‘Ring of Fire’ eclipse visible from China to Texas

LOS ANGELES — Sunrises and sunsets often dazzle, but they’ll have a special ring to them in a few days for people in the western United States and eastern Asia: The moon will slide across the sun, blocking everything but a blazing halo of light.

The view from Washington state

It’s been almost two decades since a “ring of fire” eclipse was visible in the continental United States. To celebrate the end of that drought, nearly three dozen national parks in the path of the eclipse will host viewing parties.

The solar spectacle is first seen in eastern Asia at dawn Monday, local time. Weather permitting, millions of early risers in southern China, northern Taiwan and southeast Japan will be able to catch the ring eclipse. Then it creeps across the Pacific with the western U.S. viewing the tail end.

The late day sun will transform into a glowing ring in southwest Oregon, Northern California, central Nevada, southern Utah, northern Arizona and New Mexico and finally the Texas Panhandle where it will occur at sunset on Sunday. For 3 ½ hours, the eclipse follows an 8,500-mile path. Viewing, from beginning to end, lasts about two hours. The ring phenomenon lasts as long as 5 minutes depending on location.

Outside this narrow band, parts of the West, Midwest and South — and portions of Canada and Mexico — will be treated to a partial eclipse. The Eastern Seaboard will be shut out, but people can log online to sites such as the Slooh Space Camera, which plans to broadcast the event live.

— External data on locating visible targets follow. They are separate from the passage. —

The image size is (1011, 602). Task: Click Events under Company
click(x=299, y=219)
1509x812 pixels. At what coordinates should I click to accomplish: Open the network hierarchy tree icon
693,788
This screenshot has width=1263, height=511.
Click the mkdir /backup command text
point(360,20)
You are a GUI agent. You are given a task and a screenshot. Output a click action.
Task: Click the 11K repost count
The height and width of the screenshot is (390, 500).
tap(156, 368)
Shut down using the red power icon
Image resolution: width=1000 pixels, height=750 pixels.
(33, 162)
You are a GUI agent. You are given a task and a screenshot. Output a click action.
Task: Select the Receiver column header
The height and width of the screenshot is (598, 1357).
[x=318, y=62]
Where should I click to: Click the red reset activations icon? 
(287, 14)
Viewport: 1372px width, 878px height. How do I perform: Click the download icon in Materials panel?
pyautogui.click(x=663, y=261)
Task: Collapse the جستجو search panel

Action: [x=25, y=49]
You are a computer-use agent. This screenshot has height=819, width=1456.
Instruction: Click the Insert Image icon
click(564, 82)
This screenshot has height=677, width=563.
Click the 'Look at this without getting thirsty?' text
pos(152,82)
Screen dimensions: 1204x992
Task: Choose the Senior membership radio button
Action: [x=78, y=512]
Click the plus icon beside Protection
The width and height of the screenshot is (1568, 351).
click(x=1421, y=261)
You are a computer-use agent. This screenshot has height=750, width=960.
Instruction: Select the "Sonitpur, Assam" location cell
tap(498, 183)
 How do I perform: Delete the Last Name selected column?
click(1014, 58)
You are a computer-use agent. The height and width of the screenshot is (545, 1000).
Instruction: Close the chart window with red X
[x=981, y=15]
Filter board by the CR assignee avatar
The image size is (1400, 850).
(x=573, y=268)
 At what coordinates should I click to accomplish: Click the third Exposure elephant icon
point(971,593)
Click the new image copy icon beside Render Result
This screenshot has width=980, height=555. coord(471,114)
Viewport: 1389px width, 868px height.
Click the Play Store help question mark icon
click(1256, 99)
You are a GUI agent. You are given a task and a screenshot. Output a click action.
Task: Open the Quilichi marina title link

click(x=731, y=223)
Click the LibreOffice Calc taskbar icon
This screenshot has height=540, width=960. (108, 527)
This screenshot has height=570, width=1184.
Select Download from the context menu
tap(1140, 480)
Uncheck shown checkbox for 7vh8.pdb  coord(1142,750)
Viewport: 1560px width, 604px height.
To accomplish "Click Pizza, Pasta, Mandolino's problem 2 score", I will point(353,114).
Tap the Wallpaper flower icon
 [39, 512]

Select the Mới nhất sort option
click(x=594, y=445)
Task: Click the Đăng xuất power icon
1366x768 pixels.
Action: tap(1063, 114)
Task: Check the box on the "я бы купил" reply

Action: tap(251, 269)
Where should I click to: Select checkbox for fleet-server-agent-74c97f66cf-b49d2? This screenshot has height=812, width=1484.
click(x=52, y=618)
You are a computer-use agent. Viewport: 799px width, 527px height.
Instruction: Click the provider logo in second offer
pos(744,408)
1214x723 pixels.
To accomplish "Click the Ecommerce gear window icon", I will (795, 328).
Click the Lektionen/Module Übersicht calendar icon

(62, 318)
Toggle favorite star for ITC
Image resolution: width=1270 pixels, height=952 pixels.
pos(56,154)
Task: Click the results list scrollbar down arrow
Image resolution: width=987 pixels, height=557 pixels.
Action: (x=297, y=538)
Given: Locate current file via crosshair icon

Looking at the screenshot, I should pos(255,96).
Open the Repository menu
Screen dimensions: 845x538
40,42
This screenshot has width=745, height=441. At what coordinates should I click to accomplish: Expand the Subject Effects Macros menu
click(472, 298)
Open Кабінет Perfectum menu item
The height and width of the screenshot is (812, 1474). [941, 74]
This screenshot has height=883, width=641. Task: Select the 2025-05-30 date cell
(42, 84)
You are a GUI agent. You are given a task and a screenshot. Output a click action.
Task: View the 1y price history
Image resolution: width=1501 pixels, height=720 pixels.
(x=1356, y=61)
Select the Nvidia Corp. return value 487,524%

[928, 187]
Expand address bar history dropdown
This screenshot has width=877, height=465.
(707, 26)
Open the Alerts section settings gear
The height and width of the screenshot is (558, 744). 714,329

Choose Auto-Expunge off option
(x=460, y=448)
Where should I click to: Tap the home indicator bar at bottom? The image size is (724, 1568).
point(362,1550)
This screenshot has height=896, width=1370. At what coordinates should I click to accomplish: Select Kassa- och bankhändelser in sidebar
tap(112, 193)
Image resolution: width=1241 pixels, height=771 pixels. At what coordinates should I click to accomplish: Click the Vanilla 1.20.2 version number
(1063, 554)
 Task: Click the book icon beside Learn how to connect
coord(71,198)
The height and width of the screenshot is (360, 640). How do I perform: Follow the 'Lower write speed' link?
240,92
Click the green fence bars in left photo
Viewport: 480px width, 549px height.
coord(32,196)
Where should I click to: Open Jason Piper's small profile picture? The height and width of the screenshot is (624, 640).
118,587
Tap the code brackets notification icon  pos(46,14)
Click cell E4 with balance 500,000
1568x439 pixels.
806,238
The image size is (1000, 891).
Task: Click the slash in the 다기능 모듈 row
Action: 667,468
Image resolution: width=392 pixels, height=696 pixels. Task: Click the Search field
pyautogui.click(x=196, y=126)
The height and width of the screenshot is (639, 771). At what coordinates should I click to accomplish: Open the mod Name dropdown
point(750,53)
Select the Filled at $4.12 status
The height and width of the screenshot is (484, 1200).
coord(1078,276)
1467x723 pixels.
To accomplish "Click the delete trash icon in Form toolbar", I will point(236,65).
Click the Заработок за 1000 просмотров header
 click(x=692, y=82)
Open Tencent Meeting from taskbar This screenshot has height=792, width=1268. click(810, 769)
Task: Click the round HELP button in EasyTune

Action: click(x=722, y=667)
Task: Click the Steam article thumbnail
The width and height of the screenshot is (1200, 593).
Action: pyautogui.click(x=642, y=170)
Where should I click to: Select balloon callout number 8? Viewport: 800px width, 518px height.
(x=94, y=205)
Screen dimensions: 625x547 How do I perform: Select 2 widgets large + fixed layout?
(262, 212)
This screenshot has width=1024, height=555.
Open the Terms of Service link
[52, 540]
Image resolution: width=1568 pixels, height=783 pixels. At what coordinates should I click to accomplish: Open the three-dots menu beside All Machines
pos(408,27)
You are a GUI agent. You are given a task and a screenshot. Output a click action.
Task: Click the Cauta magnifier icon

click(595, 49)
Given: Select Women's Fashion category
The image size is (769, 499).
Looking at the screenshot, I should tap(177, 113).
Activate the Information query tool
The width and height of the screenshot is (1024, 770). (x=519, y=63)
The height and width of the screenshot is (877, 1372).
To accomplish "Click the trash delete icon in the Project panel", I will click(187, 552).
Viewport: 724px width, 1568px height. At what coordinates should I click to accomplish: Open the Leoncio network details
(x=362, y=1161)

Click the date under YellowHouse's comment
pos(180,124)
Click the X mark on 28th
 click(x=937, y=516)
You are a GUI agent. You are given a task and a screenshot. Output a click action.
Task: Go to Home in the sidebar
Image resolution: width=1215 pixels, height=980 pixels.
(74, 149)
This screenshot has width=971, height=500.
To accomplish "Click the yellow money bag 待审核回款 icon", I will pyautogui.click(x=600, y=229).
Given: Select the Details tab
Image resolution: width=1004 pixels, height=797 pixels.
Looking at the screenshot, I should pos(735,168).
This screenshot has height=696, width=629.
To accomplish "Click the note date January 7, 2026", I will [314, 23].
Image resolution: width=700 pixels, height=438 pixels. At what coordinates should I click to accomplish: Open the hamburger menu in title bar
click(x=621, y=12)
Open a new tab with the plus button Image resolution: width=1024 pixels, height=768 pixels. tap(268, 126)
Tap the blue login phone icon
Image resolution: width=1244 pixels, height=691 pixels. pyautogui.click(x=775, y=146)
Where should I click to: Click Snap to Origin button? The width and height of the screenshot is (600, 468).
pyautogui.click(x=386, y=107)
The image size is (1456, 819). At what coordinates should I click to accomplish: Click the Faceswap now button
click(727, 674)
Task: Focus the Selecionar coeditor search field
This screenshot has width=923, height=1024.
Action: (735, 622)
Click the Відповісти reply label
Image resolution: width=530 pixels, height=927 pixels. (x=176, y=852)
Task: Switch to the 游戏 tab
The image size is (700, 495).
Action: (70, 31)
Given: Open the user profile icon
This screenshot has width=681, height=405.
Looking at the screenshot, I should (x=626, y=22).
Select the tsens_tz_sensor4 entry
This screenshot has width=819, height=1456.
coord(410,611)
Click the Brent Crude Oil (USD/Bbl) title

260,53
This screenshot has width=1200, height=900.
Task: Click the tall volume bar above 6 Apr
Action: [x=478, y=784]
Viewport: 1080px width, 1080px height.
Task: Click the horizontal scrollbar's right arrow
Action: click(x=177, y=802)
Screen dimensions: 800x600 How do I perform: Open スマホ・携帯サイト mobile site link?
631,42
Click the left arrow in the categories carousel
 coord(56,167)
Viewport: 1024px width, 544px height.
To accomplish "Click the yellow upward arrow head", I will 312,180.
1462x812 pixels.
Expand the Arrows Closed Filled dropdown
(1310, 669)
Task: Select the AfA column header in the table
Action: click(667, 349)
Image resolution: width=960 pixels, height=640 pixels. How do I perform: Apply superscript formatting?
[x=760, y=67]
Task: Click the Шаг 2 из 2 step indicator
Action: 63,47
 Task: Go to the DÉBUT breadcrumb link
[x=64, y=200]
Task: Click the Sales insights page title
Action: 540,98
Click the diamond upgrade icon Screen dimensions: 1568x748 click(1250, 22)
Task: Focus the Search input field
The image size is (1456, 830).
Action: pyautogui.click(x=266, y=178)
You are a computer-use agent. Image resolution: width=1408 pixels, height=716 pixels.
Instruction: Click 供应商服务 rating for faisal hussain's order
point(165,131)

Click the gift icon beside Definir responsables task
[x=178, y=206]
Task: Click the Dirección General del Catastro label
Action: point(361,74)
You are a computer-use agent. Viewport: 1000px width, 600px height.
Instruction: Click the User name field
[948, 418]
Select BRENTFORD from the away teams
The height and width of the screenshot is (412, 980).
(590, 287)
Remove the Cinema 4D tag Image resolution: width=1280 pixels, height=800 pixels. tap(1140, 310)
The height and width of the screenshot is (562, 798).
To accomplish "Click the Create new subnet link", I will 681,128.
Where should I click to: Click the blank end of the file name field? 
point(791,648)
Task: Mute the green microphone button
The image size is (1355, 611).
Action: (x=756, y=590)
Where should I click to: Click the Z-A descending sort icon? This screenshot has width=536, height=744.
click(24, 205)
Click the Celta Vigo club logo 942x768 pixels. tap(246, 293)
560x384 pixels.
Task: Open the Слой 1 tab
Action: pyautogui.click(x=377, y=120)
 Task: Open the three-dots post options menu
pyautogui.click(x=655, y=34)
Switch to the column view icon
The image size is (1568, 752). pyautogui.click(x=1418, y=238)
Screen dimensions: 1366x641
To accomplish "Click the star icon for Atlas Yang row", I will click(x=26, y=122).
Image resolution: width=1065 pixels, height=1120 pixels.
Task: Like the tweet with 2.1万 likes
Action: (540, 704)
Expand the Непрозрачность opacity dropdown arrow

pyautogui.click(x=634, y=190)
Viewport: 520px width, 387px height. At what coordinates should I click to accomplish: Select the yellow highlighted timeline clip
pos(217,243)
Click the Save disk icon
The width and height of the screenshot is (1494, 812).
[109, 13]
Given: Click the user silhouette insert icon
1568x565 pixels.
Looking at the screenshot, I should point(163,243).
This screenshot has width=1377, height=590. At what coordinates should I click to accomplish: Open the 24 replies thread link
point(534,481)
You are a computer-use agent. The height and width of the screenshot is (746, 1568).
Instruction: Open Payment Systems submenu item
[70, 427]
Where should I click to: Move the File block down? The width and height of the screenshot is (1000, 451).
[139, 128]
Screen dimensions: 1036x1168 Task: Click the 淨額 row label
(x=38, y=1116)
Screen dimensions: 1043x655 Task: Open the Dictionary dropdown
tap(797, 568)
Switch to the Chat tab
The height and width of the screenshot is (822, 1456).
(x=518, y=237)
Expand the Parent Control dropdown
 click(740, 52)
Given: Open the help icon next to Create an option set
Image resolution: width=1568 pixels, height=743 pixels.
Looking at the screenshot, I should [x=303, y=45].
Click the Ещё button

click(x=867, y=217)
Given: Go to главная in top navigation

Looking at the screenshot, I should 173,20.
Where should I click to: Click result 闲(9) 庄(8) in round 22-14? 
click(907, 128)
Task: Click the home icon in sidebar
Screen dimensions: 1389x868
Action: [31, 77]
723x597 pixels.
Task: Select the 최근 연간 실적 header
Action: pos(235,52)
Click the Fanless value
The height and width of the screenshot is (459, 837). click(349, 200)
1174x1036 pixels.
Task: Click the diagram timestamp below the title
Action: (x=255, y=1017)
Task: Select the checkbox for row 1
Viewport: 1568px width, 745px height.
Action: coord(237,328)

A ring eclipse — technically called an annular solar eclipse — is not as dramatic as a total eclipse, when the disk of the sun is entirely blocked by the moon. As in a total solar eclipse, the moon crosses in front of the sun, but the moon is too far from Earth and appears too small in the sky to blot out the sun completely.

“A bright ring around the sun at mid-eclipse is still pretty cool,” Geoff Chester of the U.S. Naval Observatory said in an email.

Asia is abuzz over the event. In Japan, cable cars will run early to give tourists an unobstructed view from the mountains. Ferries will make special trips so that others can enjoy the scene offshore. The Taipei Astronomical Museum will open its doors at dawn while Hong Kong’s Space Museum will set up solar-filtered telescopes outside its building on the Kowloon waterfront.

The last time this type of eclipse was seen in the U.S. was in 1994. This year’s solar show offers ringside seats at 33 national parks along the eclipse path including the Grand Canyon and Bryce Canyon. A partial eclipse can be viewed from another 125 national parks.

For die-hard sky gazers, six U.S. locations will see the moon cover about 95 percent of the sun’s diameter. They include the Petroglyph National Monument, Redwoods National Park, Lassen Volcanic National Park, Canyon de Chelly National Monument, Zion National Park and Glen Canyon National Recreation Area.

Wherever you are, do not look directly at the eclipsed sun or you can get a serious eye injury. Wear specially made protective glasses that can be bought online or create your own contraption by punching a small pinhole in a cardboard box.

If you buy special eyewear, you can recycle it. Two weeks later, Venus will crawl across the face of the sun — a rare occurrence known as the “transit of Venus” that will also require viewers to take precaution.

Veteran eclipse chaser Jay Pasachoff has traveled to remote corners of the globe to see the moon take a bite of the sun. This time, the Williams College astronomer will travel to New Mexico with his students to collect data.

Sunday’s event will be his 14th ring eclipse and 55th solar eclipse overall. So what does someone who has seen it all look forward to?

Seeing “the symmetry of a ring of sunlight around the dark silhouette of the moon,” Pasachoff said in an email.

The next ring eclipse won’t be visible in the U.S. for more than a decade — October 2023.